Monday, March 24, 2008

NO RESERVATIONSI was really looking forward


















NO RESERVATIONS


I was really looking forward to watching "No Reservations", as I like Catherine Zeta-Jones a lot, so I was happy to settle down with a bag of smart-pop popcorn Saturday evening and start watching it. I had seen previews but they didn't prepare me for the sadness at the beginning of the movie. It hit a bit close to home and so I had to take a break from watching it after a while before I could get back to it.

I was glad I continued viewing the film after my time away from it as the character of Nick, played by Aaron Eckhart, was a very enjoyable one and played very nicely off of Zeta-Jones' well-acted character, Kate. And Abigail Breslin was great as Kate's young niece, Zoe.

Kate was a chef who became confronted with a close family tragedy as well as her own feelings and actions in the restaurant where she worked, especially after her boss hired Nick to work there as well.

It ultimately was a rewarding movie and I enjoyed it very much. I recommend it highly.

*****

There has been a lot of fuss about Sen. Barack Obama's former pastor, Rev. Jeremiah Wright, and some very controversial comments he has made in sermons in the past 6 or so years. I have been debating whether to write about my own opinions regarding what Rev.
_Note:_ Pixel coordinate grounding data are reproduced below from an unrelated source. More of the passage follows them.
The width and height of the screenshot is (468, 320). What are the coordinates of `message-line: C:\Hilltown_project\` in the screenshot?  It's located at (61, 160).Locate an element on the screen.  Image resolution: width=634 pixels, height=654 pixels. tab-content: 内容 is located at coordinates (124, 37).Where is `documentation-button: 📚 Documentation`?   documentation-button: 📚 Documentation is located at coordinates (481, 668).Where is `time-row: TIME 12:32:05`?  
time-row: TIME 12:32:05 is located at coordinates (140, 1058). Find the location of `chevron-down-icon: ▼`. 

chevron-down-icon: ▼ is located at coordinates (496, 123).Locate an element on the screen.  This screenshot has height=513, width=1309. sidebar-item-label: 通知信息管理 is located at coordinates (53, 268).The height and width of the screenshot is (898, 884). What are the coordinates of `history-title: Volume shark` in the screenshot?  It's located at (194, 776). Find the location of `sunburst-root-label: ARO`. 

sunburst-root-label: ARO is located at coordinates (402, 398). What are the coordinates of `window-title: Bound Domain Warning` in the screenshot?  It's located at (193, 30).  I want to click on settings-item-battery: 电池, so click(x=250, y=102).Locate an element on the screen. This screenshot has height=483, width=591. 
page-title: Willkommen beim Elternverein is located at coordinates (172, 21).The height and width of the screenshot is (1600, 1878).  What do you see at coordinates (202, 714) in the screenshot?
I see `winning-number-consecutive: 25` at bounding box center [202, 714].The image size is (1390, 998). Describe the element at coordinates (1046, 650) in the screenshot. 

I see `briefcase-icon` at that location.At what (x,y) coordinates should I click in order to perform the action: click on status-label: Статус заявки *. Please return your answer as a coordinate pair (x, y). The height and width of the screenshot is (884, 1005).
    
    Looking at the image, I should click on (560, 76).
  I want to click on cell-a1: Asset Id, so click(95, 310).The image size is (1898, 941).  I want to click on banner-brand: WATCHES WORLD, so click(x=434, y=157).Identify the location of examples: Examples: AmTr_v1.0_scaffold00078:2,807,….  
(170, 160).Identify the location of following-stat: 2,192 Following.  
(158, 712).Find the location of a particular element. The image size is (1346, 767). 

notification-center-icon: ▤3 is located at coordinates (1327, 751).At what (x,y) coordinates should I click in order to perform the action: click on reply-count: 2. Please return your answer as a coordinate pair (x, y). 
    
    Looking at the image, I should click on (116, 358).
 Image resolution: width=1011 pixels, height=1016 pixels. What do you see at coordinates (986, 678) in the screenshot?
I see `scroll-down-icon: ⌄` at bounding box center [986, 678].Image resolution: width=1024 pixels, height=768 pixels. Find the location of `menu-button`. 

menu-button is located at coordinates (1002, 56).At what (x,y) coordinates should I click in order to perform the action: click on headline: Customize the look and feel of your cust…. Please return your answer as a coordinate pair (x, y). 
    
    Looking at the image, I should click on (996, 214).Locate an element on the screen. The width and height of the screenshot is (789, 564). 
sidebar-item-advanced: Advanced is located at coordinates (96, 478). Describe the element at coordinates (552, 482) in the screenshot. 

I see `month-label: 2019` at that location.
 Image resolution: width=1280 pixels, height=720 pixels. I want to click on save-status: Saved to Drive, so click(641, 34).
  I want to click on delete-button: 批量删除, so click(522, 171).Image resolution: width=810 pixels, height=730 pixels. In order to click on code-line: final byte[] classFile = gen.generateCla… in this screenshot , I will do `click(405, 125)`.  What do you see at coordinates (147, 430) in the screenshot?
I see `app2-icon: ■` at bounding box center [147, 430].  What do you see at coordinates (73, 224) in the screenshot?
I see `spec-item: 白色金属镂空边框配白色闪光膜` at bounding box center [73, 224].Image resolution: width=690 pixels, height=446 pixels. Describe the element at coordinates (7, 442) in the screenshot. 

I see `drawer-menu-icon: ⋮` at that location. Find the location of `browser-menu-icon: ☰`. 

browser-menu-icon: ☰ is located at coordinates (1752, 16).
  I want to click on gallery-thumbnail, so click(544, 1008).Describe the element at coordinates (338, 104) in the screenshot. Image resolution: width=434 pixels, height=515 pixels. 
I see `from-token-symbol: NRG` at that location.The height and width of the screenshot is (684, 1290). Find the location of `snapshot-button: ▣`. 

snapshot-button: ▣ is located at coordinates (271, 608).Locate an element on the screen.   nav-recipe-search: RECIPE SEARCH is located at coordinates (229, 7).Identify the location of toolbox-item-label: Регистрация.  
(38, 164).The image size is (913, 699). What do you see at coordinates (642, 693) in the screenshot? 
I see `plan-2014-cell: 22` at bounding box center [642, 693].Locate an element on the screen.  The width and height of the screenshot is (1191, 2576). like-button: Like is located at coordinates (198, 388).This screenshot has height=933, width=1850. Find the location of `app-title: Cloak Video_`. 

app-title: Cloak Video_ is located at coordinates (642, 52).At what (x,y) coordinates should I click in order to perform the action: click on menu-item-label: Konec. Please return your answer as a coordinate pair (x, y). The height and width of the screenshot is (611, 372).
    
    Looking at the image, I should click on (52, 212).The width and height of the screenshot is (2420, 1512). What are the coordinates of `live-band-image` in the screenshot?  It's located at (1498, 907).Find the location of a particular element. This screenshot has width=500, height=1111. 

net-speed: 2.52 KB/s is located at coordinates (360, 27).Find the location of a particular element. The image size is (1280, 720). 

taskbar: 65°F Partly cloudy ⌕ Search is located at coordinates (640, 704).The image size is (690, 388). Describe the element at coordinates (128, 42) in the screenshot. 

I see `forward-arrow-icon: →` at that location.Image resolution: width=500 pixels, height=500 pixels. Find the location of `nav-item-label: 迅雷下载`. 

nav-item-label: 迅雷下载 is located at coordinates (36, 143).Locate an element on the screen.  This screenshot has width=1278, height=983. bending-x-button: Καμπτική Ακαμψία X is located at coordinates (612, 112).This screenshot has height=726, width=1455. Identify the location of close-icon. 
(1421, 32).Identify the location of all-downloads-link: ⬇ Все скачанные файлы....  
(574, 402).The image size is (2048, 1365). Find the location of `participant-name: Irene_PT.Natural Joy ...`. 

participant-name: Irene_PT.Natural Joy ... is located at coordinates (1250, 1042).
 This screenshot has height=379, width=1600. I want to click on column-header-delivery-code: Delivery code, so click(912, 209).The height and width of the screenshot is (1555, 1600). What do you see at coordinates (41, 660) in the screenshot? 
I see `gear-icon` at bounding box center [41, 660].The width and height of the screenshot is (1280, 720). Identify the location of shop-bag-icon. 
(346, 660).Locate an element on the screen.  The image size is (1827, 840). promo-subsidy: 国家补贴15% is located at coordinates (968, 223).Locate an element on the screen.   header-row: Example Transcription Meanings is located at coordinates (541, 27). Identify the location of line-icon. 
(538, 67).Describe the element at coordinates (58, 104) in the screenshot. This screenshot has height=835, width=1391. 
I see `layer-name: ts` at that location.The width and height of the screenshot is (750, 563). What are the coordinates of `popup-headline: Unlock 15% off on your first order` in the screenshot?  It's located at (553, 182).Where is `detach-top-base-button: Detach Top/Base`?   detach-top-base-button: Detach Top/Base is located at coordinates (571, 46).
Wright said and Obama's response. For some reason, I feel too tired today to get into it. Maybe tomorrow, or next week, or -- if it remains an issue -- next month. I still support Obama, and that is, I suppose, the bottom line at this point.

*****

Many years ago, when I was a Mormon, I attended temple ceremonies where I took death oaths, agreeing by my affirmation and acting out, various ways in which I would suffer my life to be taken if I ever revealed what I had experienced there. (In my own defense, I had no clue before I got into that situation what was going to take place.) I left the Mormon church in 1984 with my late husband, who had also gone through these ceremonies with me, and my children, who didn't go through the ceremonies -- thankfully, the endowment ceremonies were only for adults.

I had basically forgotten about the ceremonies, especially as my mother wrote me in 1990 and I also learned from an ex-Mormon newsgroup I was on that the death oaths had been removed. This was a great relief to me, mainly as far as what my Mormon relatives were now experiencing in the temple endowment ceremonies, as by then I had no desire to go back to the Mormon church, even though that change had been made.

At the time we left the church, there was a family in Salem, Oregon, who also left, and they were interviewed and a large story about them was published in the Salem newspaper. In it, the husband said that he was afraid for his life, due to having taken the death oaths in the temple. He was worried that a fanatical Mormon might want to make him pay for breaking that oath. I thought he was probably being quite paranoid, although I could see why he might have those thoughts and feelings. (He worked as a prison guard, BTW, so he was not generally a fearful guy.)

Fast forward to the other day, when I took my mail out to the mailbox and a man with a tightly-tied hood was walking up the road not far from me. I looked at him briefly and smiled slightly, but his responding look was one that made me feel that he held nothing but ill will towards me. I looked away and got my newspaper and hurried back into the house. It had been hard to tell who he was, but I thought he looked like a Mormon neighbor from down the way. I felt quite scared and actually totally creeped out. Paranoid? Maybe. But I felt my aloneness here at home more keenly.

I have started locking my doors during the day, rather than only at night. That probably is just good sense, anyway. Most likely, if it was that neighbor, he was harmless. However, there are some nuts out there and I have wondered if a fanatical Mormon who was a bit off his rocker and who had taken those death oaths and knew that I had, as this man would have known about me, might not take it upon himself to make me live up to the oaths that I had taken in the temple those many years ago.

I know this probably sounds like a story fit for a Dan Brown novel, but if this guy was trying to scare me, he succeeded. I will likely not be writing so much about Mormonism, at least by name, although I might still allude to experiences I have had without naming the church.

(It's kind of interesting -- I was feeling sleepy, but in writing about this, I must have gotten my adrenalin going, as I am not feeling tired now at all.)

I was wondering, too, if the new LDS church president inherited a Nixon-like enemies' list from the one who just passed away. I am just kidding about that, though. Likely no one in the Mormon hierarchy knows or cares about my little blog. Still, I am going to act prudently and try not to give a reason for anyone to hate me because of what I am saying about a religion.

*****

Socks is up on the monitor right now. She has been a lot better since that one episode of scratching and biting the other day. I am going to be getting off here and taking her downstairs with me in a little while, so she doesn't have a chance to start getting aggressive like she does sometimes due to causes unknown. (Perhaps she can't resist my flying fingers as I type on the keyboard?)